Ik bekijk dat vanuit twee perspectieven, die van mij als muziekluisteraar en die van mij als muzikant. Als luisteraar is het prima. Weet je in de jaren vijftig had je alleen maar losse nummers om naar te luisteren die vervolgens samen werden gevoegd op een plaat. Dat was het toen in grote lijnen. Later werd dat anders en werden platen gemaakt waar singles uit voortkwamen. Nu zie je dat ook muzikanten vaker lossen nummers uitbrengen. Op zich is daar niets mis mee. Het is voor een muzikant daarentegen soms wel jammer. Een plaat is soms meer dan een verzameling nummers, zeker als het een conceptplaat is of een weergave van een fase waar de schrijver van de nummers door gaat. Dan is het echt een stempel in de tijd. Zo hou je de voors en tegens. Door de algoritmes van zoekmachines kom je vaker in aanraking met nummers dan albums. Maar soms kom je zo ook op het pad van nieuwe muziek. Dat kan weer leiden tot kopen van albums. Wat ik wel moeilijk vind is het apparaat waar muziek op geluisterd wordt, dat is vaak niet de bedoelde kwaliteit om de muziek op af te spelen. Daarnaast is de kwaliteit van de gestreamde muziek vaak bedenkelijk, dit zal over een paar jaar ook vast anders zijn. Iets anders is trouwens dat het tegenwoordig wel erg makkelijk is om een plaat uit te brengen. Vroeger kostte dat veel geld, nu is dat eenvoudig. Dat zorgt er voor dat het voor goede artiesten makkelijker wordt om een plaat te maken, de keerzijde is dat er platen uit komen die misschien nog niet helemaal af zijn. Zeg ik dat netjes genoeg?

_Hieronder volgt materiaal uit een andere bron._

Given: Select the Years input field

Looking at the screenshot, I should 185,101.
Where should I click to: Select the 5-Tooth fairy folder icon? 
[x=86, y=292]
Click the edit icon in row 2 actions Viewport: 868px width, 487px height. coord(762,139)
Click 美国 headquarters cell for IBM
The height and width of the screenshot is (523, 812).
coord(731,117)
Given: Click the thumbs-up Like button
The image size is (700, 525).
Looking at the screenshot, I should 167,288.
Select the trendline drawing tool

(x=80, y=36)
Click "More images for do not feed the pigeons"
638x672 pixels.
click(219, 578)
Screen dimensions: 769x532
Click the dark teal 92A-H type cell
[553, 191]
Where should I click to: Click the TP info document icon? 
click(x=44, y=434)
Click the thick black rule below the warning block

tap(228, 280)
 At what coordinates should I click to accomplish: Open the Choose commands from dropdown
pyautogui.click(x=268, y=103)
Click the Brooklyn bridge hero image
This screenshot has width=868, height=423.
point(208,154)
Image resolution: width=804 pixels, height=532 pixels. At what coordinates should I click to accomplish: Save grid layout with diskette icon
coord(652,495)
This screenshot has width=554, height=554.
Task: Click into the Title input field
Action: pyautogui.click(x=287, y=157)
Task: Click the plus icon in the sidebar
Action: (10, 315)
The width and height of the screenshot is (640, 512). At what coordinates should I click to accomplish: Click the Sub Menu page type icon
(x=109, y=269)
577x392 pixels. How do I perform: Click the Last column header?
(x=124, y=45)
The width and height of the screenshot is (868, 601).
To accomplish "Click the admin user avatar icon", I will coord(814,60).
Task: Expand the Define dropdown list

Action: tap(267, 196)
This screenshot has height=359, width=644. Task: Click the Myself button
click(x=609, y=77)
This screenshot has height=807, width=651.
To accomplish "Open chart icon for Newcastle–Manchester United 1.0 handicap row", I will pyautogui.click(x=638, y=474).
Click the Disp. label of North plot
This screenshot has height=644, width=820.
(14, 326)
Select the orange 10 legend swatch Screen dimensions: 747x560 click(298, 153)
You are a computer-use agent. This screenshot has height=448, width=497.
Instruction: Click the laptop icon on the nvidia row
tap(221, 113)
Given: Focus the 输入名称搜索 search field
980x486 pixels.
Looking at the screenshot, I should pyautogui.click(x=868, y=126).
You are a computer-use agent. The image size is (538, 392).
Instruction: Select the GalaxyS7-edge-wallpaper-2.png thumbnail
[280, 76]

Welke dromen wil je de komende jaren nog uit laten komen?
De laatst vinkjes plaatsen op de bucket list! Ik heb er al veel kunnen plaatsen dus ik ben een gelukkig mens. Ik hoop veel plezier en liefde te kunnen blijven geven en ontvangen van mijn familie en vrienden. Dat is uiteindelijk het belangrijkst.